Would you print the lines below exactly, beginning at the line that has "Image resolution: width=346" and stopping after the line that has "The image size is (567, 416)."? Only those lines, and no pictures.

(Source records)
————
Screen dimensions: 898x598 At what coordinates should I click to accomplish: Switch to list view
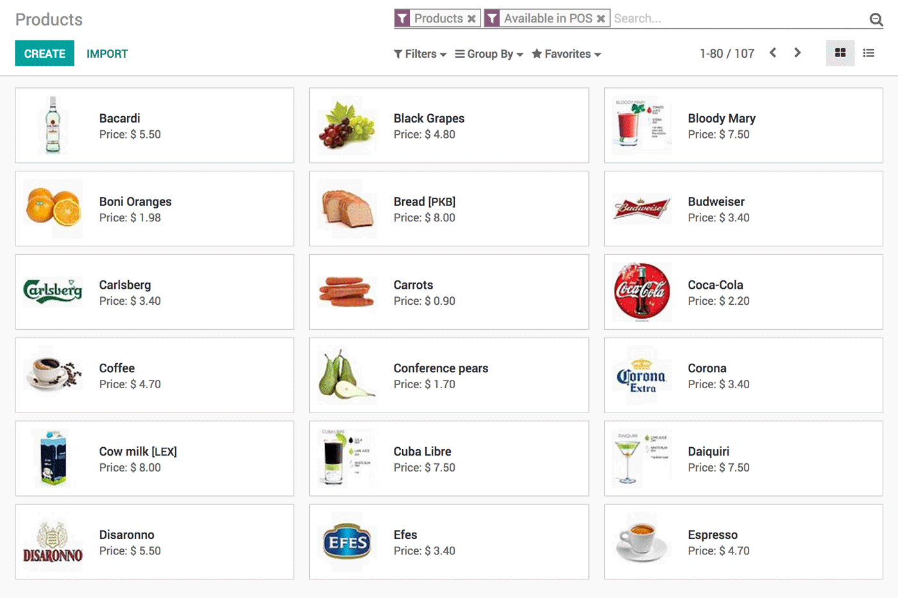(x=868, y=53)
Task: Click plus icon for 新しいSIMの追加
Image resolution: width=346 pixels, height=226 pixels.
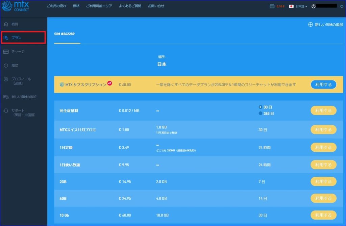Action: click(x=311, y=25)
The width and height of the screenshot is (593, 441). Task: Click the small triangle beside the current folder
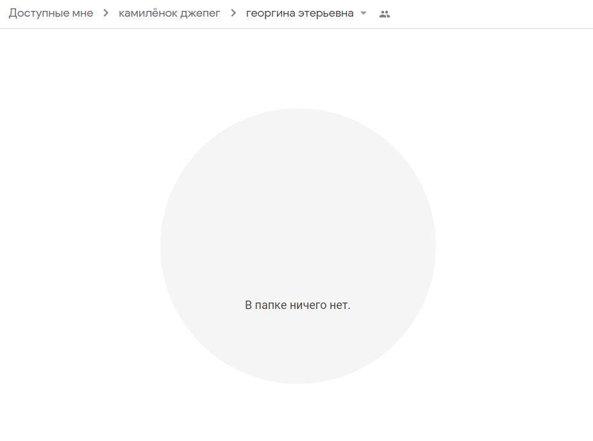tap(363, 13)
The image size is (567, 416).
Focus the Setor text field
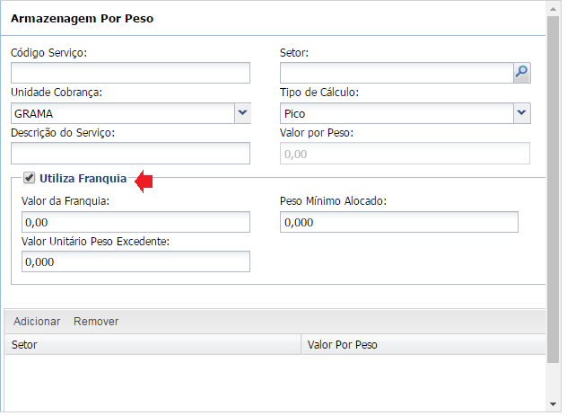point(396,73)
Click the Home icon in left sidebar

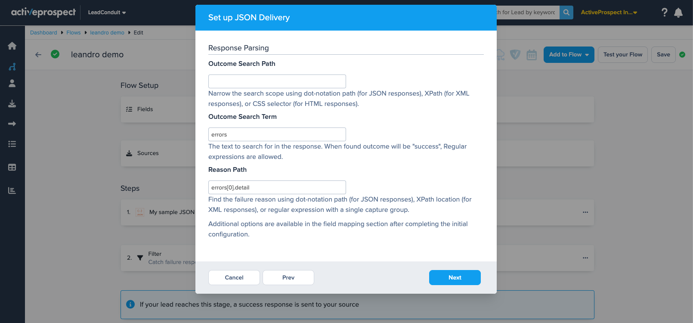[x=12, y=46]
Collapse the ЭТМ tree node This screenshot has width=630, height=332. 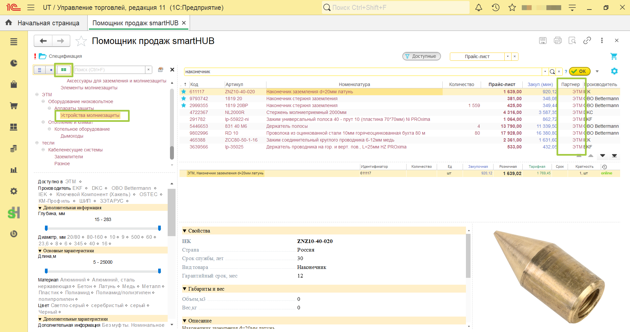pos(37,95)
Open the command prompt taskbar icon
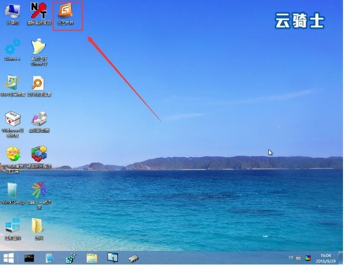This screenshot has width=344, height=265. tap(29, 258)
————
* **Result below**:
Image resolution: width=346 pixels, height=226 pixels.
Action: click(x=311, y=25)
The width and height of the screenshot is (593, 441). Task: Click the small triangle beside the current folder
tap(363, 13)
The image size is (567, 416).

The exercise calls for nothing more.